How CVC thinks about vendor evidence, review layers, and ranking signals.

CVC is intended to separate platform-reviewed evidence, public-source context, and paid visibility. This page explains the principles behind that separation.

Platform-reviewed evidence

Site reviews are their own evidence layer.

Where approved site reviews exist, CVC may use them to create platform-reviewed scorecards, written review excerpts, and structured vendor context for shortlist decisions.

Public-source context

External review signals are tracked separately.
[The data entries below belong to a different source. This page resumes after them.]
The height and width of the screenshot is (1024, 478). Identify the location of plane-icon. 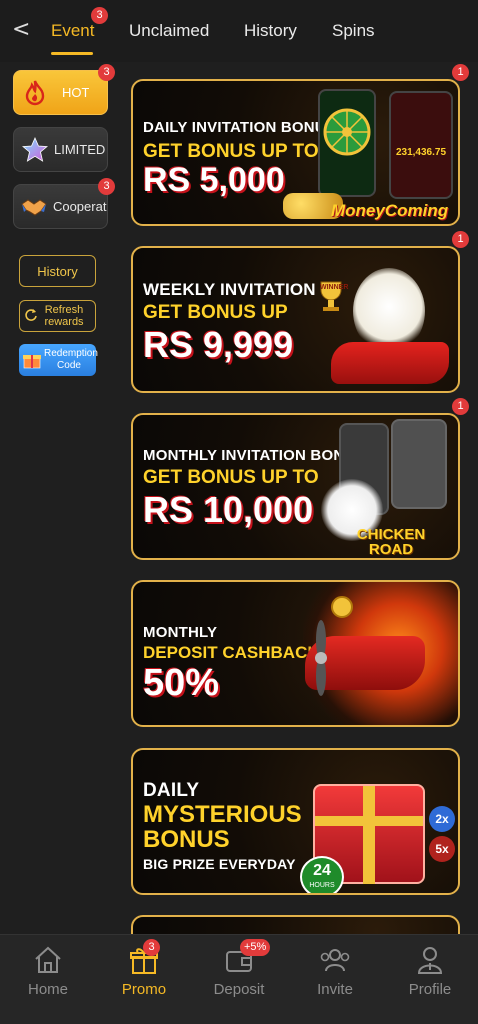
(390, 363).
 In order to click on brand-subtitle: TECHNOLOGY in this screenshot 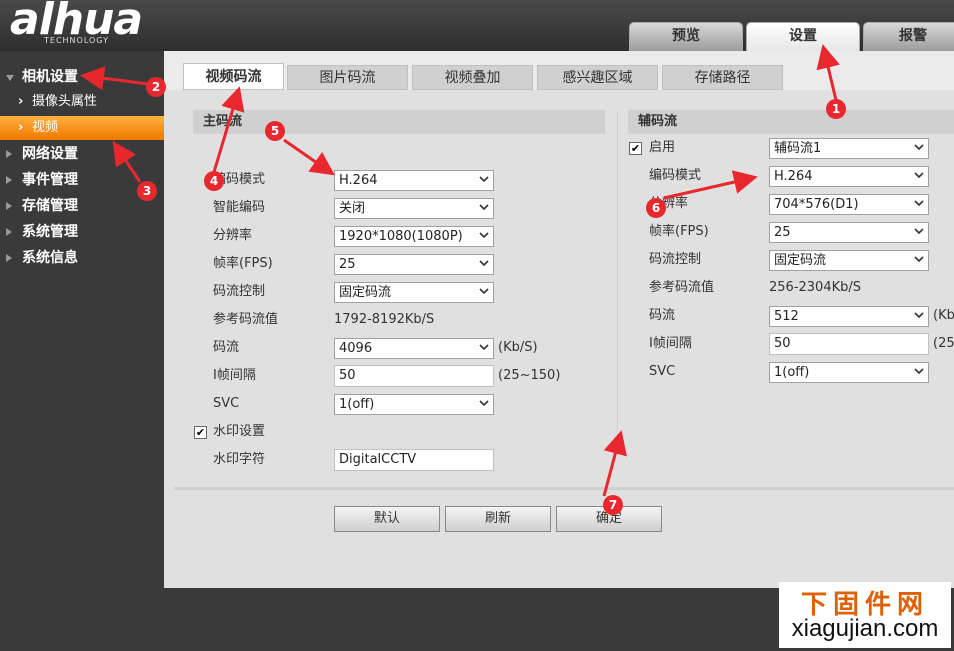, I will do `click(76, 40)`.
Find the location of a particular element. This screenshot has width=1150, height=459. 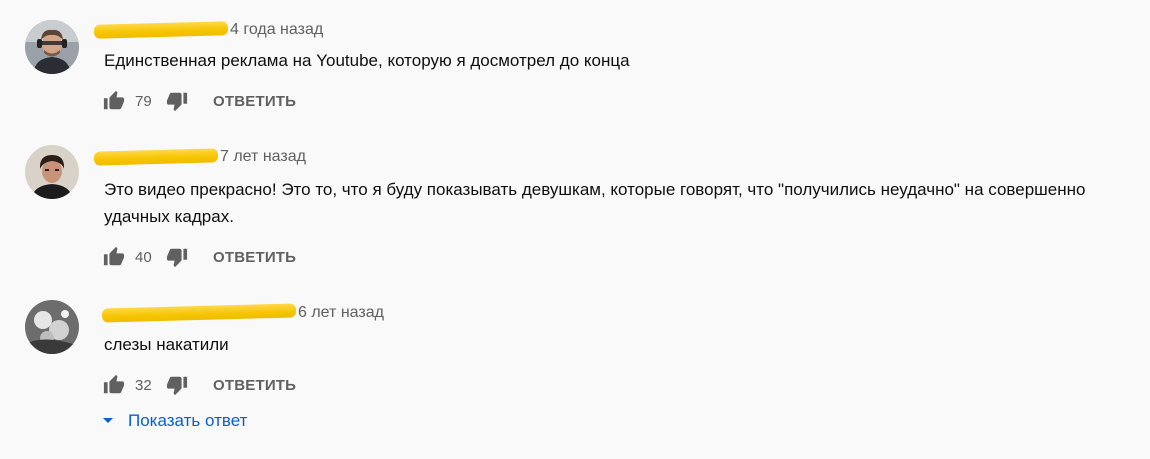

comment-timestamp: 4 года назад is located at coordinates (276, 30).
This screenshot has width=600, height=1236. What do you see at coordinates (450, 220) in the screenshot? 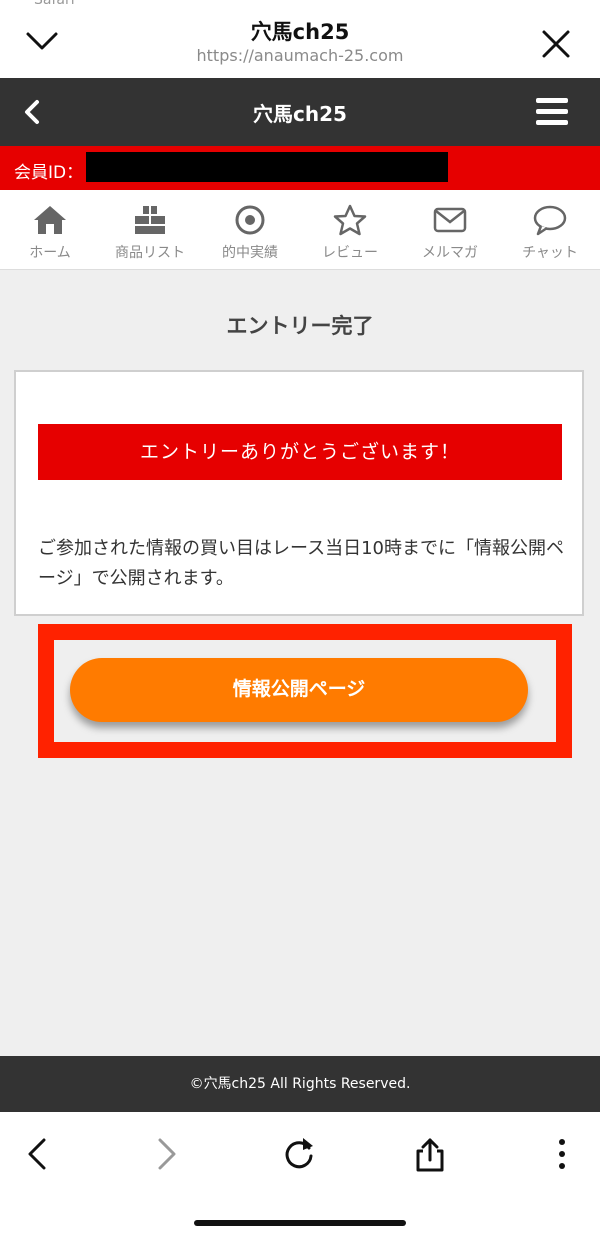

Online review summaries, platform references, and public-source signals can add context, but they are not the same thing as a platform-reviewed score.

No automatic endorsement

A vendor profile does not mean endorsement. Profiles may exist before any platform-reviewed score is available.

TBC states

Where CVC does not yet have enough approved site-review evidence, score surfaces should remain marked as TBC rather than implying unsupported certainty.

Written reviews

Written reviews should be moderated, attributed according to reviewer-visibility rules, and displayed only after approval.

Criteria scores

Where scorecards are shown, they should reflect approved site-review data and clearly communicate that they are platform-reviewed rather than scraped public sentiment.

Paid visibility

Sponsored placement, subscription, or managed support should be labelled and should not be represented as neutral ranking evidence.

Human judgement

CVC may use structured data, public-source context, and moderation workflows, but key review, takedown, and trust decisions may still involve human judgement.